Many of us tend to think “Victorian” whenever we see certain floral prints, or a vintage-looking Valentines card. However, when applying the term to clothing we must follow a very specific set of guidelines. The “Victorian period” of history coincides with the ascension and reign of Queen Victoria from 1870 to 1900. Young and lovely, the new queen was to have a huge influence on fashion during the entire period which now bears her name. Ladies fashions during these years are divided into three distinct fashion periods; the Early Bustle (1869 – 1876), Natural Form (1877 – 1882), and Late Bustle (1883-1889).

Most of the fashion plates and paintings we have from the period depict upper-class ladies. As such, it was their function to display their husband’s wealth by appearing in public dressed in the finest clothing they could afford. In America, these styles were heavily influenced by European fashions, and usually copied from ladies magazines and fashion plates, though the very wealthiest might travel to Paris or London, and obtain their dresses direct from the source. Because these clothes were often well cared-for and preserved, we have many original examples of Victorian clothing today. Less abundant are pictures or other representations of the clothing worn by middle or lower-class people. Even rarer are surviving examples of clothing worn by the lower classes during the Victorian period, because these clothes were worn until they were completely worn out, and then were converted to rags. Still, because of those brave souls who set out to take pictures of the “Wild West”, we do have many images to use as we form an idea of the fashion trends of the period.

During the entire Victorian period, a tiny waist was greatly admired. A waist that measured 15 inches was considered ideal, and women obligingly laced themselves into corsets to achieve the desired silhouette. Some women even had ribs broken or removed to achieve the desired result. Girls were started into corsets as young as the age of nine, so that they would grow up with the required tiny waist. The combination of a tight bodice and a very full skirt with bustle and drapery was thought to enhance the look of a tiny waist.

The Early Bustle period (1869-1876) is characterized by tight-fitting bodices, which were worn with separate skirts. The bodice usually had a very high neck, and long closely-fitted sleeves. The sleeve was “dropped” from the shoulder a bit more than we are used to seeing today, and there was very little fullness at the sleeve head. A bustle was worn under the skirt, as well as two or more petticoats. There was usually an overskirt as well, either in the form of an apron-like drape across the front of the skirt, and/or an elaborately draped and pleated overskirt which covered the back of the skirt. The skirt itself was usually embellished with layers of ruffles, rouching or other trims.

The Natural Form period (1877-1882) dispensed with the bustle entirely.
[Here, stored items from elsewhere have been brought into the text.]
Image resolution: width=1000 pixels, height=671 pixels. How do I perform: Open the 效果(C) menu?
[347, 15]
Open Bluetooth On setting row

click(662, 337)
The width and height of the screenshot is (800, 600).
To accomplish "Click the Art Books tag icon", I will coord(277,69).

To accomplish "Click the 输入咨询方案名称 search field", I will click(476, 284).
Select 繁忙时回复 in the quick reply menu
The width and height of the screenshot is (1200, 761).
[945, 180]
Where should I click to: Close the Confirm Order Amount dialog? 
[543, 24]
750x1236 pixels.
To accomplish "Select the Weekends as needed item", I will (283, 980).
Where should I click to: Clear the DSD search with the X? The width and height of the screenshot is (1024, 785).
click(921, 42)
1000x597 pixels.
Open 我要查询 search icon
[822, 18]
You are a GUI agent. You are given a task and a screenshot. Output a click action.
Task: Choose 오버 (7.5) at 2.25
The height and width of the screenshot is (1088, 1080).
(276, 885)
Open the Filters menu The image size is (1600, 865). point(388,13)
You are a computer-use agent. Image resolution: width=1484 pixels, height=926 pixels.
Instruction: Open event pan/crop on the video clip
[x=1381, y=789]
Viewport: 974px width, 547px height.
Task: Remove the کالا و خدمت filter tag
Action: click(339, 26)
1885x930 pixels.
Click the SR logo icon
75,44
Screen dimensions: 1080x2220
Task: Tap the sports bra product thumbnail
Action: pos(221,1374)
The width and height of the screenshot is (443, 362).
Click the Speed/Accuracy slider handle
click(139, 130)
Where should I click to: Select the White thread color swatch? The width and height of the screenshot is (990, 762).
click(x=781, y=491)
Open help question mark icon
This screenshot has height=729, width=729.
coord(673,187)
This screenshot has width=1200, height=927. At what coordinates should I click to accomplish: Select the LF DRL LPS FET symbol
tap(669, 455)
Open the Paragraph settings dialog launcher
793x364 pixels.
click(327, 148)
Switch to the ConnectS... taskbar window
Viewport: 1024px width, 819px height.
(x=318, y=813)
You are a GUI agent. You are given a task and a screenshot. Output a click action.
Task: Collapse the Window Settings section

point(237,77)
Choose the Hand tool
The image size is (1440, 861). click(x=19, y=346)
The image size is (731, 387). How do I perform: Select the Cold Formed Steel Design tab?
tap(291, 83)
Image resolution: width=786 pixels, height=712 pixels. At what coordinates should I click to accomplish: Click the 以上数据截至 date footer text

However, elaborate draping and pleating at the rear of the skirts still kept some of the bustle silhouette intact. Skirts during the natural form period were flatter in the front, and fullness was carried toward the back of the skirt. The “cuirass bodice” which was based on a military style, dipped below the waistline at the front and back of the bodice, and was cut higher over the hips. Overskirts were still popular, but the fullness of the skirt was often drawn toward the back of the skirt using hidden tapes, which were attached to the side seams and drawn tight across the backs of the legs to keep the front of the skirt flat and narrow.

After several years without them, bustles made a fierce comeback during the Late Bustle period (1883-1889). Bustles were larger and higher than before, and it was said that you could place a dinner plate on one. Drapery over these larger bustles became very fanciful, with elaborate layers, pleats, bows and other embellishments, often arranged in an asymmetrical manner. Skirts were still flat at the front, and had less pleated embellishment, which left room for embroidery or other flat designs on the front panels. Necklines were lower for evening events, and sleeve heads had a bit more fullness than before.